The Senate’s top Democrat says Republicans are trying to rush Brett Kavanaugh’s confirmation to the Supreme Court without fully vetting the judge’s record from his years in the Bush White House.

Senate Minority Leader Chuck Schumer said Monday that Republicans are declining to seek documents from Kavanaugh’s time as staff secretary to President George W. Bush.

Schumer asks: “What are they hiding? Why shouldn’t we see what that record’s about?”

Late last week, Sen. Chuck Grassley, the Judiciary Committee chairman, announced he was requesting documents from Kavanaugh’s time at the White House counsel’s office, not the staff secretary job. Grassley said he’s not going to waste taxpayer money on millions of documents Democrats want.

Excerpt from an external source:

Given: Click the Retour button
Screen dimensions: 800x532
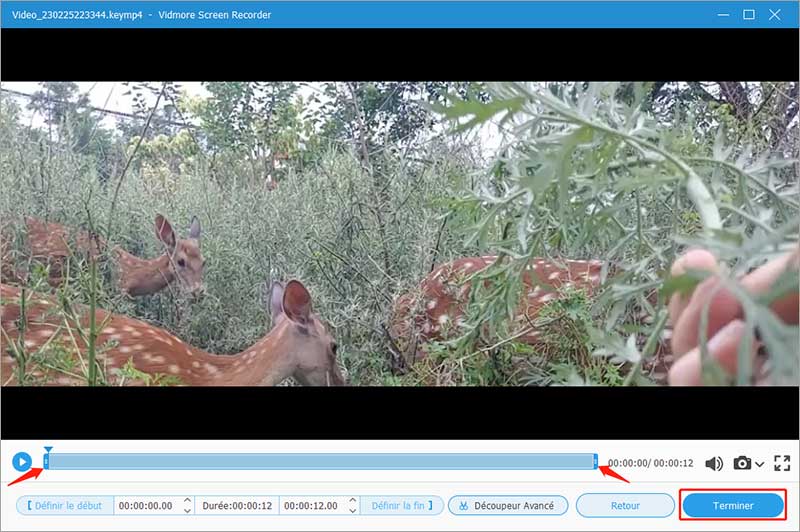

Republicans hope to confirm President Donald Trump’s nominee by fall.


1:30 p.m.

Republican Sen. Rand Paul, who had publicly wavered as to whether he would support Supreme Court nominee Brett Kavanaugh, endorsed him Monday.

Paul of Kentucky says he will back Kavanaugh despite misgivings about the judge’s views on surveillance and privacy issues. Few had expected Paul would oppose President Donald Trump’s choice in the end.

The endorsement gives Kavanaugh a boost as he prepares to sit down Monday afternoon with Sen. Joe Manchin of West Virginia, one of a handful of Democratic senators seen as potential swing votes in the confirmation fight.